QUOTED PASSAGE —
● ● ● ●
Anyhow I digress. Almost without exception, the extra PPI afforded by having a qHD display has spoiled me to the point where graphical elements now look cartoonishly huge on a similarly sized WVGA display. It’s incredibly apparent when looking at webpages zoomed all the way out - that extra resolution now makes text razor sharp and readable. 

You can also really tell the development cycle for devices now. The iPhone 4 really catalyzed this high PPI craze on mobile, with its 330 PPI display. While qHD at 4.3” isn’t quite that high, 256 PPI isn’t anything to sneeze at either. It’s readily apparent to me that qHD is the Android handset maker’s answer to the retina display, and that answer has come almost a full year later. I spoke with HTC when we previewed the EVO 3D and Sensation about their development cycle, and they told me anywhere between 12 to 18 months is typical, from speccing out a phone, to development board, to reference hardware, shopping that around to carriers, to finally having a phone on store shelves. Given the time it took for us to start seeing qHD, 12 to 18 months seems about right.
● ● ● ●
DATA EXCERPT —
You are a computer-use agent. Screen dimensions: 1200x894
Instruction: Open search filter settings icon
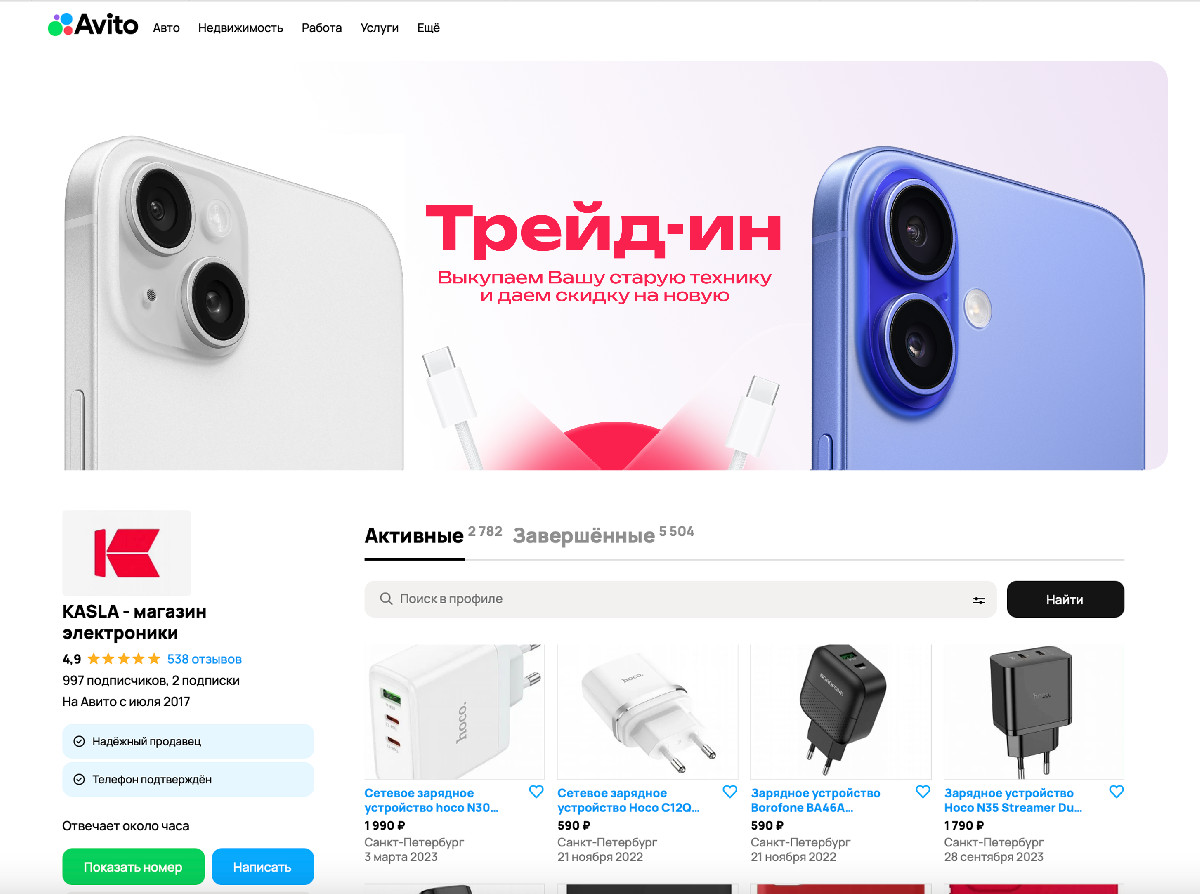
● ● ● ●
REQUIREMENTS —
**1)** In the passage on qHD displays, list in order every stage HTC named in its phone development cycle.
**2)** From the passage on qHD displays, copy out verbatim the stretch from "Anyhow I digress." through "sharp and readable.".

TASK ANSWERS —
**1)**
1. Speccing out a phone
2. Development board
3. Reference hardware
4. Shopping that around to carriers
5. Having a phone on store shelves

**2)**
Anyhow I digress. Almost without exception, the extra PPI afforded by having a qHD display has spoiled me to the point where graphical elements now look cartoonishly huge on a similarly sized WVGA display. It’s incredibly apparent when looking at webpages zoomed all the way out - that extra resolution now makes text razor sharp and readable.